Today’s Independent reported on the case of Aderonke Apata, a Nigerian in the UK who is claiming asylum on the grounds of her sexuality. It reports:
‘The Home Secretary’s barrister, Andrew Bird, argued that Ms Apata was “not part of the social group known as lesbians” but had “indulged in same-sex activity”. He continued: “You can’t be a heterosexual one day and a lesbian the next day. Just as you can’t change your race.”’
2015 in case you are wondering.
Yep, it is 2015 and we still have a government department putting on record statements like this.
As if this wasn’t enough Mr Brid is quoted referencing her well documented mental health issues (including post-traumatic stress and an attempted suicide) as saying:
‘if she is suicidal and depressed she is making a jolly good show of it’.
By jolly good god.
This was so ludicrously absurd that I had to double check that this wasn’t a liberal baiting spoof! As far as I can tell it isn’t. These are the actual words of a man paid to represent the Home Office.
Mr Bird’s argument is based on a legal idea that goes something like this…just because an asylum seeker self-identifies as a lesbian, and indeed sleeps with other women, she is not actually a lesbian.
Want to know the logic?
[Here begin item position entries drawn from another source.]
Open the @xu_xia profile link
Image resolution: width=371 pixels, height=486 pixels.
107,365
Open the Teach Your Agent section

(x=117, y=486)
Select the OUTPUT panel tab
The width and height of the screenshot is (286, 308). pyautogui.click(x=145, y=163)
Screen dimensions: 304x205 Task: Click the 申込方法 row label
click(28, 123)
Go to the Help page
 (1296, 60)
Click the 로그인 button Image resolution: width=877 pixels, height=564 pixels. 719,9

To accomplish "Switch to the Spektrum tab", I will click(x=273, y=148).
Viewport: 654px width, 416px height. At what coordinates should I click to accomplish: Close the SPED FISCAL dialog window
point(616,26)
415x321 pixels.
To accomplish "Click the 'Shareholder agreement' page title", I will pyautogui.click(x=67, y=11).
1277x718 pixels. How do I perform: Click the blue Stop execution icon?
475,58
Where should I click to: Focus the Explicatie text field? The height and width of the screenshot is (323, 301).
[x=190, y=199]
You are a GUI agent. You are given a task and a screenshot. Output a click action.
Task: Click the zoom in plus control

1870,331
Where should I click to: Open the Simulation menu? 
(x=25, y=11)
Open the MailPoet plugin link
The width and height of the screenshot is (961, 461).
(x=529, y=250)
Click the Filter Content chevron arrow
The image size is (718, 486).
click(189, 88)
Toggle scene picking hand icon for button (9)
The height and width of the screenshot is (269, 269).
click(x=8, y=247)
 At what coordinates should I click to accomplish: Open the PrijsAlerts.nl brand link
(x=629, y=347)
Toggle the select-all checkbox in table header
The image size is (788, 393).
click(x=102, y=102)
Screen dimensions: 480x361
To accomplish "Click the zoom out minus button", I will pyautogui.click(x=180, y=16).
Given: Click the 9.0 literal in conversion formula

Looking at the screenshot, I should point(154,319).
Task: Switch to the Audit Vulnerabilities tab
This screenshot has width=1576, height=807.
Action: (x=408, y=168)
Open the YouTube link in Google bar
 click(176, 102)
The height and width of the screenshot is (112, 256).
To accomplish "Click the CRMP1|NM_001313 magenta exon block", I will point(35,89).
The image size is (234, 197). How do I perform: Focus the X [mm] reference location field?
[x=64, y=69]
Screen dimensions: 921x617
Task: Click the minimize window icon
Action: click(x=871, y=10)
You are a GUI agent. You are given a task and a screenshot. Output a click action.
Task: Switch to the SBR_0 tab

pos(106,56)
Read on…
In short, Mr Bird’s argument is based on the idea that because she has not always self-identified as a lesbian, she has, by ‘coming out’, shown her sexuality is changeable. Which conveniently fits her into some mad legal category which is outside of the ‘particular social group’ definition in the Refugee Convention.
Ever feel like law sits outside of common sense?
Well don’t be so quick to judge. A counter argument sitting much more closely within the humanitarian bounds of sanity was presented in this case (and many before). Our blogging friends over at the Justice Gap summarizes it well:
‘What Mr Bird’s case fails to take into account… is the stream of case law which shows that the real test is whether a characteristic is in the control of the individual to change (and so ‘mutable’) or whether it is a part of themselves that they cannot at this time be expected or able to change (and so ‘immutable’). So for example a child seeking asylum cannot force themselves to be older so they are not at risk on return and likewise a lesbian asylum seeker cannot simply choose to change their sexuality. This is notwithstanding that a child will eventually grow up and that there may have been a time in her past where a lesbian woman had not identified herself as a lesbian.’
The stakes in this game of pedantic legal back and forth are high however. Homosexuality is punishable by up to 14 years in prison in Nigeria (thanks to recent laws) and there has been a spike in violence against gay people within the country (related to international pressure?).
There are very real human consequences to this decision.
The judge is yet to make a final call – Hynd’s Blog waits with a virtual weight in its stomach for the verdict.